Collared pratincole on the ground

Its unmistakable repetitive call blows the whistle and make us look automatically up in search of them, you always hear them before you see them. Normally in groups, as soon as they come around they fill the skies over the marshes with their sharp cries and their skilled pirouettes. Beatles, dragonflies, ants and wasps are in their diet but if someone has to be really alert are grasshoppers, their favourite dish, they catch them easily flying low over the ground.

Collared pratincole in flight

They nest in colonies, often locating the nests over cow dungs, and defend them actively from black kites and other flying predators. If one approaches the area they react in a very alarmist way, making quick flights over our head, then they land and pretend to be injured or walk quickly and stop suddenly to raise the wings aggressively accompanying their movements with their typical moans and cries. Brave birds they are, but also very elegant. A hidden secret  in their design are the large reddish patches that decorate the underside of their wings, only visible in flight under the right light or when they land. It is not uncommon to find them on the road that crosses the marshes and be able to see them at a very short distance, starting to fly again only when our vehicle is only a few meters away.

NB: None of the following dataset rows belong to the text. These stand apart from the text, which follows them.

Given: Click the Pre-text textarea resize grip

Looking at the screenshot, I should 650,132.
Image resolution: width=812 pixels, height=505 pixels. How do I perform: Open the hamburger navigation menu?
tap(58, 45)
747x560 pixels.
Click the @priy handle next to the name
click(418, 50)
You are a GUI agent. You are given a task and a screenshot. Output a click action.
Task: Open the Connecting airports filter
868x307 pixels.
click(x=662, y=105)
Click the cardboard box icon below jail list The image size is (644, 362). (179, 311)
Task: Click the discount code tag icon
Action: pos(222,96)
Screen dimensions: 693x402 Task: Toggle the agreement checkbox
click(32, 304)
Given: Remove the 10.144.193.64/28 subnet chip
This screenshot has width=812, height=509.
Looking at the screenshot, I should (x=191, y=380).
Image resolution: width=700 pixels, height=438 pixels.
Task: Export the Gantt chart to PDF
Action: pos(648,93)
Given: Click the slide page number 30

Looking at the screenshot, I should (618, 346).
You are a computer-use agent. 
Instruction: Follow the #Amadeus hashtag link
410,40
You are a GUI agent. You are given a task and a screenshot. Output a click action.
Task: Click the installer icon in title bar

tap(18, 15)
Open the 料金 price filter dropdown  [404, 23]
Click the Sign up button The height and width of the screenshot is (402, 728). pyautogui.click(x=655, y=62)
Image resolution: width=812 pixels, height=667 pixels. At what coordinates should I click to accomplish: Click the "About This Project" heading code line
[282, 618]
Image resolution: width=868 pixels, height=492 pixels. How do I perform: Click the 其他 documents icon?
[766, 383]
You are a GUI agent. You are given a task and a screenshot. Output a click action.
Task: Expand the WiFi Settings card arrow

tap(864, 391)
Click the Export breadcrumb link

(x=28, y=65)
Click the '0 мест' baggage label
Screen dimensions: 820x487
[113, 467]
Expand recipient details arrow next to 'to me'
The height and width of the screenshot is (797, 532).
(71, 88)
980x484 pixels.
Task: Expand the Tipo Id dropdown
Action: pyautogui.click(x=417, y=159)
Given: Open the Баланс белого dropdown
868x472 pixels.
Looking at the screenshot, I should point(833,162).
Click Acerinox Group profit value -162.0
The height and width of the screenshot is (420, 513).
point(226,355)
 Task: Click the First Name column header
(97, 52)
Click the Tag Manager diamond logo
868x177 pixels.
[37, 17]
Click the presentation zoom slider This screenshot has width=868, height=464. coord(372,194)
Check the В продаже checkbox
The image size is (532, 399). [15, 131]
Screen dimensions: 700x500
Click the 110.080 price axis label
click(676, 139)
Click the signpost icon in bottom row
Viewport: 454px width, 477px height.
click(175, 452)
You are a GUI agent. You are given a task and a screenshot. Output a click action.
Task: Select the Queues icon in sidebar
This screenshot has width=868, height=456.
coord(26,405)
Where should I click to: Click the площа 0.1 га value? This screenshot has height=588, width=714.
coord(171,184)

Rare in Europe, they only breed in the south of the continent, locally in Greece, the French Camargue and the Danube Delta. The biggest populations breed in Spain, at Albufera in Valencia, Ebro Delta and mainly in the southern marshes of Doñana. Strictly migrant, they come back every spring from their winter grounds in the subsaharan area and they are very wellcome every year as one of the most elegant and beautiful birds of Doñana’s Marshes. They are starting to go now, we will miss them very much, but many are still around just in case you want to come and see them.

About José Antonio Sánchez Iglesias

José Antonio Sánchez se licenció en Biología por la Universidad de Sevilla en 1985. Más tarde, durante varios años, se dedicó a organizar y guiar rutas de senderismo y naturaleza ...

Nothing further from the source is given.